We're not looking at how the work gets done. And so no matter what we shift around, those plans are still gonna struggle. Our team is still gonna struggle. So this is where work design [00:10:00] comes in. It's about shifting, adapting, pulling the different levers that create this high performing team, that create the result we desire.
There is no manual. There is no black and white golden answer that's going to fix your team. It's about learning how to tend to it. So let's talk about what those elements are . I've boiled it down to four core elements that I like to look at within teams that produce high performing results.
So the first one's gonna be strategy. Do we understand what we're trying to achieve? Are we focused in on that? Or are we getting pulled in a thousand different directions? Does every single person on the team, are they bought in and aligned around that strategy? Is that strategy highly focused on the one core impact we're trying to make this year?
Or is it a list of, 15 initiatives or OKRs [00:11:00] that are pulling us in a million different directions?
And this one along with the next one we're going to talk about are the two biggest factors I see at the root of many of team struggles where we are often reaching for org structure shifts that will have very little impact because the strategy is not clear, is not effective. And the root of it is that we do a poor job of doing strategy in corporate culture today.
The process as is very much rooted in corporate theater. It's a lot of, strategy offsites and PowerPoint decks, and, we're more worried about putting things into smart goal format. Then what is the impact? Isn't it driving us closer to our long-term vision? Have we actually done the work to understand, what's happening in the broader environment where our competitors are?

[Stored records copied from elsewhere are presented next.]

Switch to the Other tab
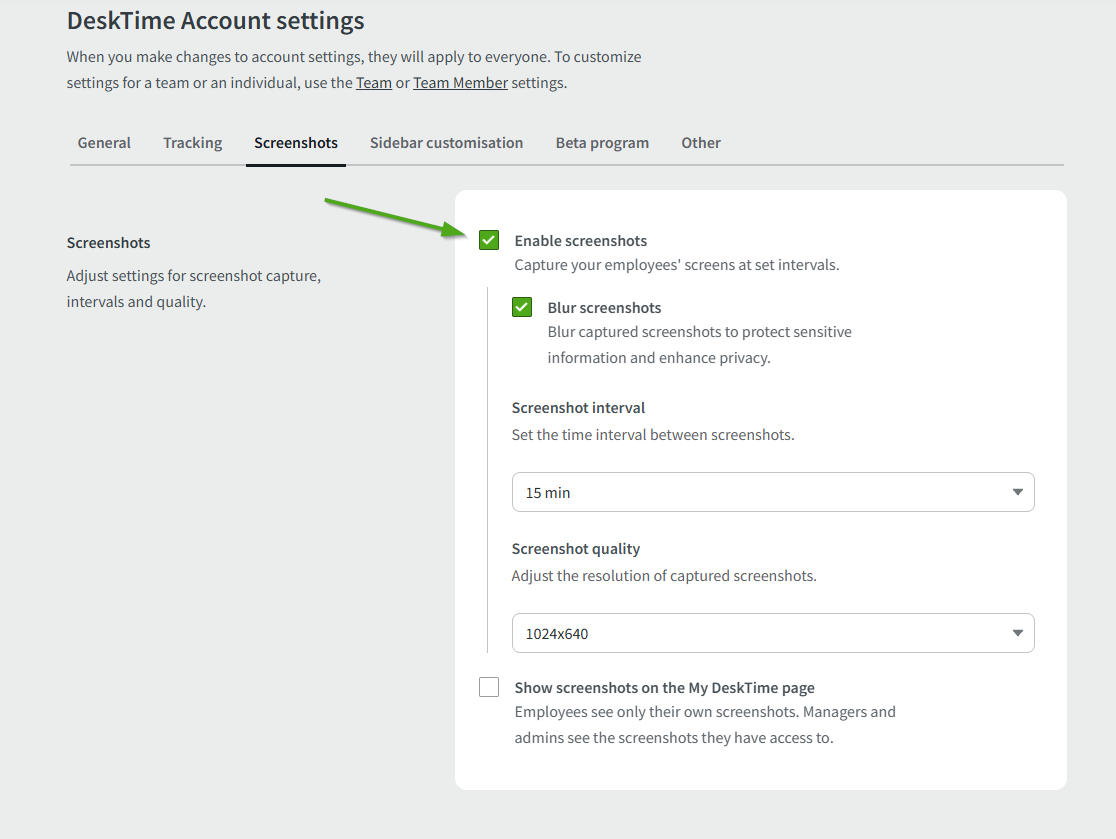The width and height of the screenshot is (1116, 839). pos(701,143)
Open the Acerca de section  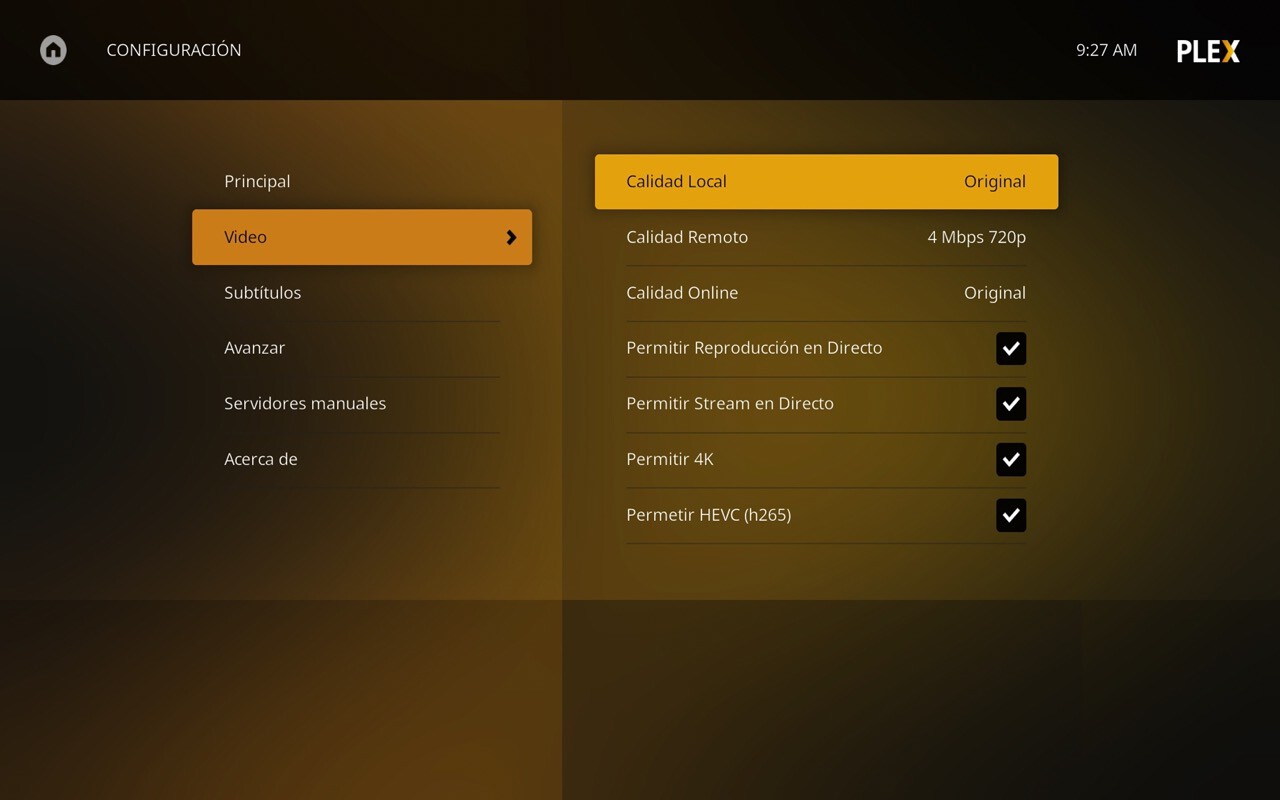point(261,459)
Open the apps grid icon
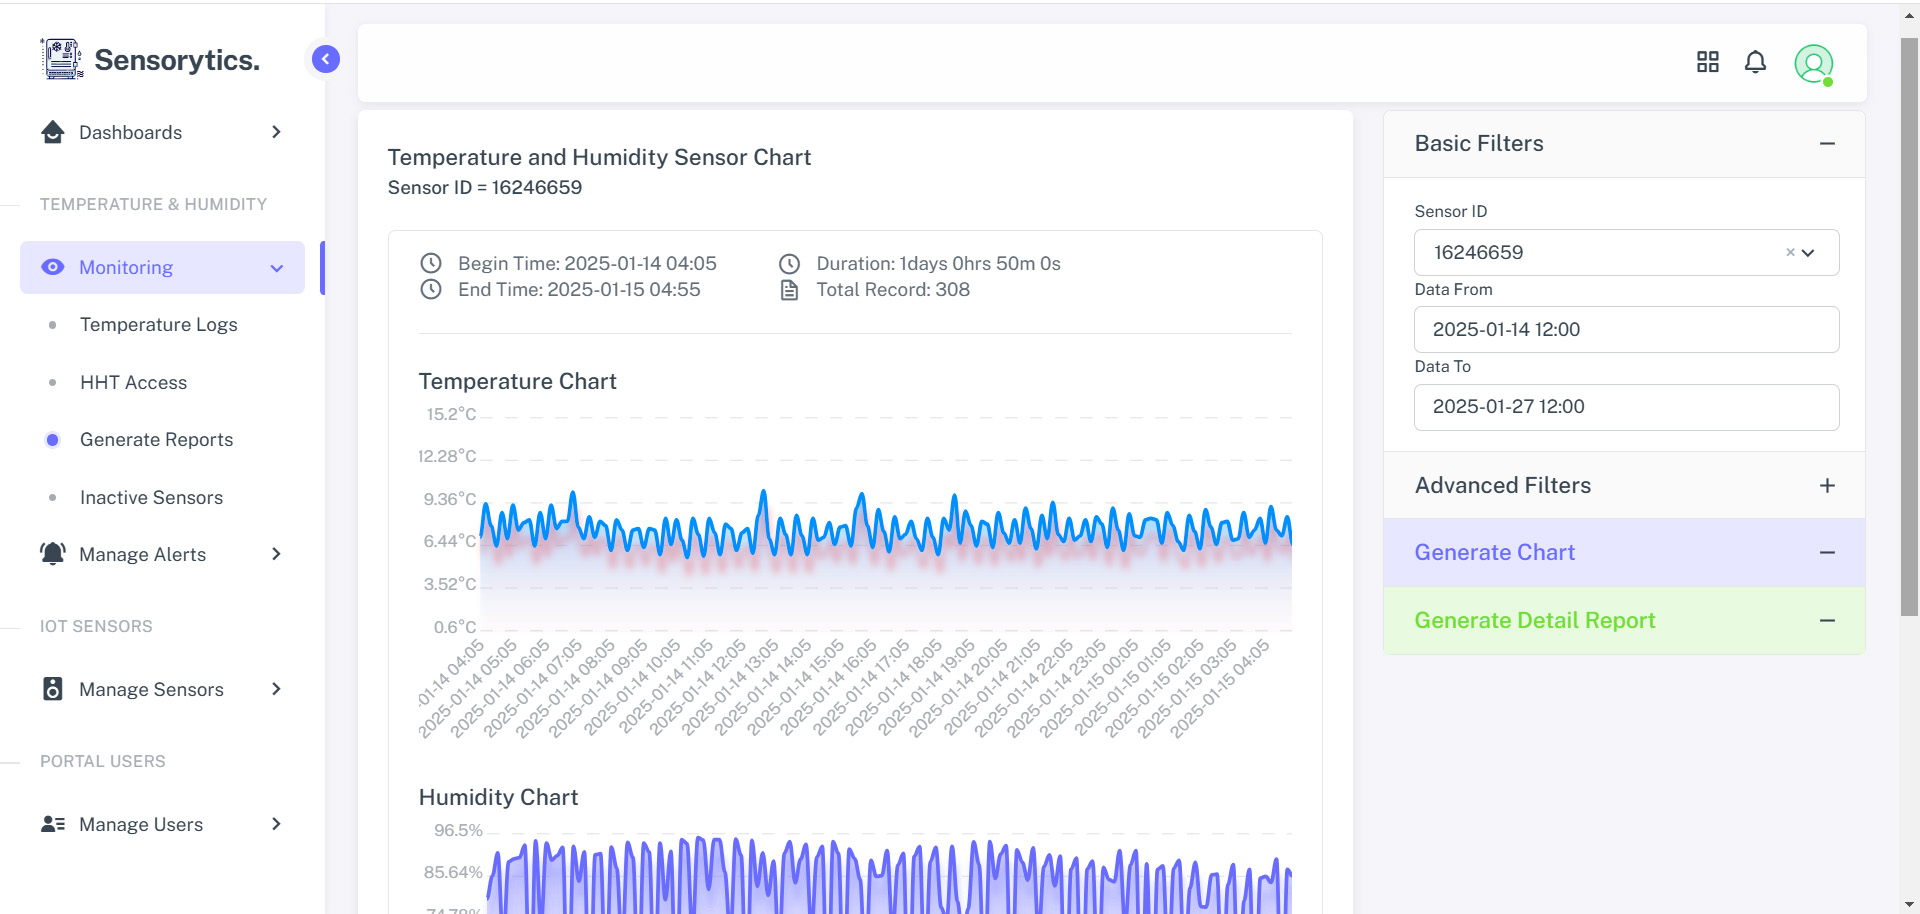This screenshot has width=1920, height=914. point(1707,62)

What do we predict is coming down the pipeline? In three to five years, that's going to impact [00:12:00] our company, our function, our competitive positioning. More so than actually looking at our strategy and saying, okay, the goals we just set, what's gonna get in our way of executing those? How do we need to shift how we're operating in order to execute on that strategy?
We don't do any of that. We're sitting there massaging it and saying does it have, all the elements, we need to check the box in the HR system. And that's nothing on us as leaders. It's just part of this old school corporate come command and control culture coming down where, we need to be able to hold everyone's feet to the fire and have this measurable thing.

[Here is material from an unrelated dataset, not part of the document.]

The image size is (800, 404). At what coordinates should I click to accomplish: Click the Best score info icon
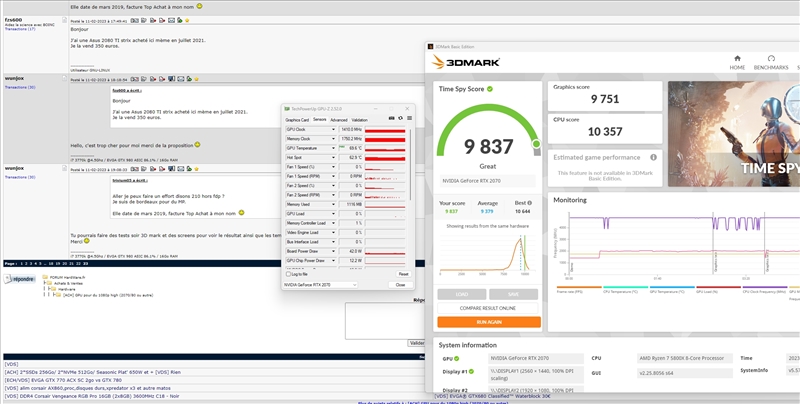531,203
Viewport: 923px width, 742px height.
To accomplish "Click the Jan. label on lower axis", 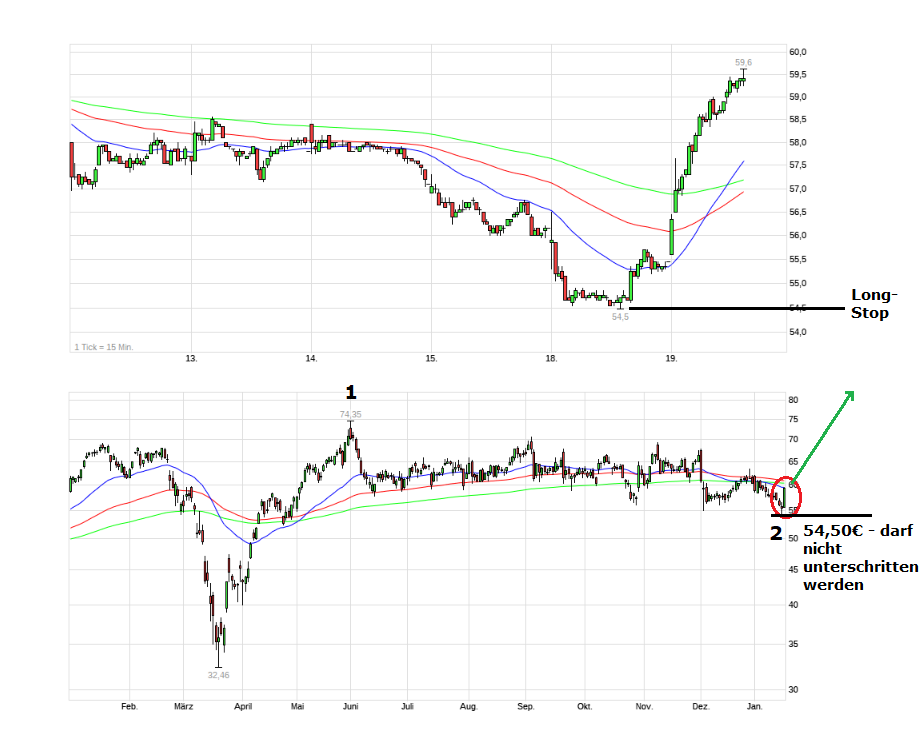I will click(756, 706).
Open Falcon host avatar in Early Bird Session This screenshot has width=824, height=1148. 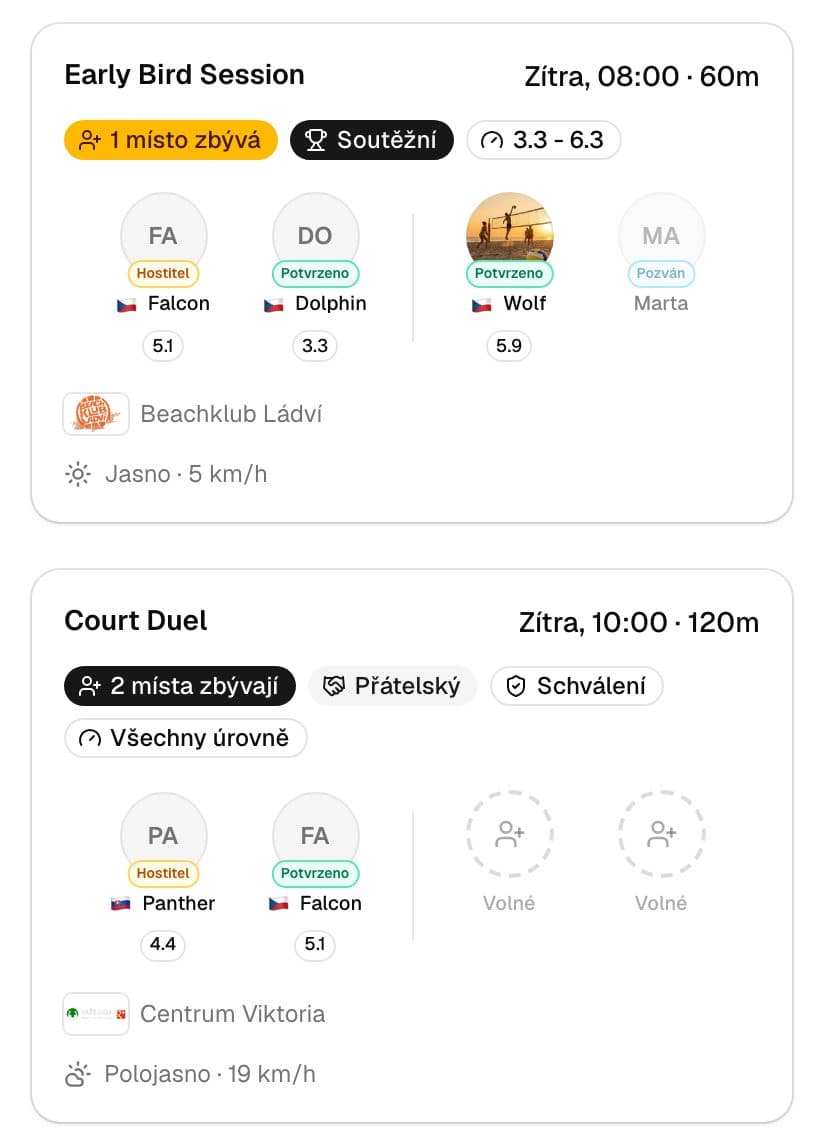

And that we can track and say if they, did it or not. So we can do performance goals. It's just this super archaic process that has made strategy less about strategy and more about a check the box activity. And because of that, our teams are struggling. They don't have the direction they need.
They don't have the alignment they need. They don't have the [00:13:00] buy-in we need because oftentimes strategies are just shoved into a deck that we go over once with the team, assume they understand it, and then we never bring it back up again. I can go on a rant. In fact, scroll down. There's many a podcast rant about strategy, but this is one of the biggest gaps I see when it comes to ways of working that impact team's performance.

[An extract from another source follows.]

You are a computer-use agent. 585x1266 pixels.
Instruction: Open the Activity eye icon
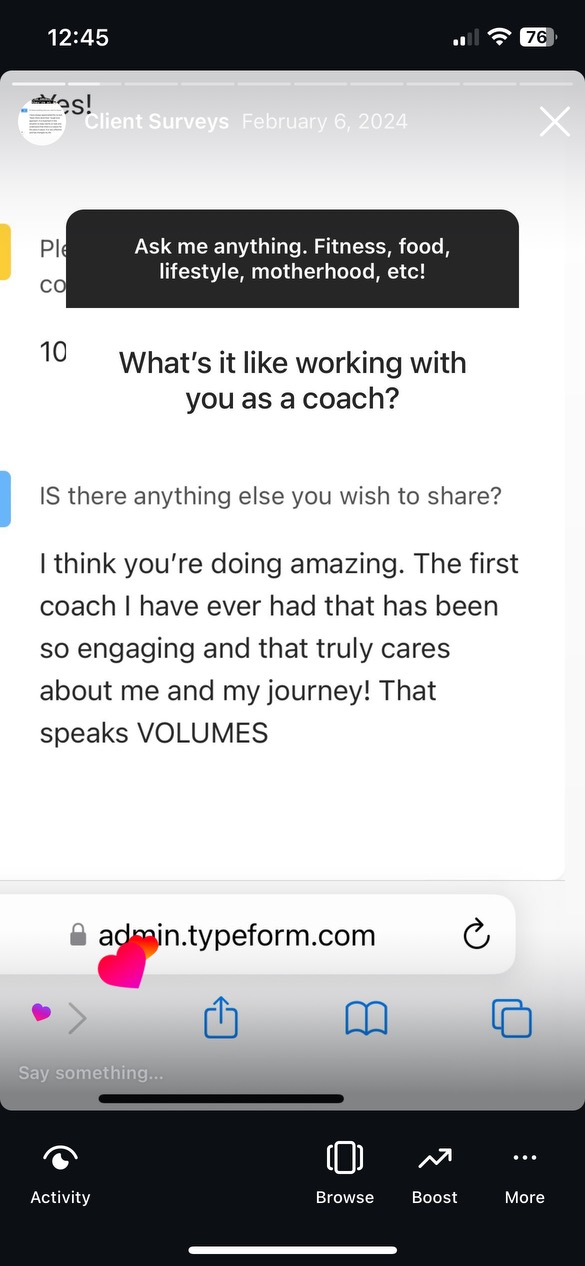click(60, 1158)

And like I said, that's right tied with the next one that we're looking at, and that's what I call teaming. So teaming is how do we take this group of individuals, like I said, all different personalities, all different experiences, all different opinions, and bring them together to execute on work. The problem with this one, and so many leaders overlook this one because it seems very fluffy.
Teaming is all about, how your team collaborates, how they hand off work to each other, how [00:14:00] they meet, how they organize around like cross-functional work or projects, how they handle conflict, how they give feedback. It's all that, what I would say, mushy stuff. That we're like, and it'll just figure itself out.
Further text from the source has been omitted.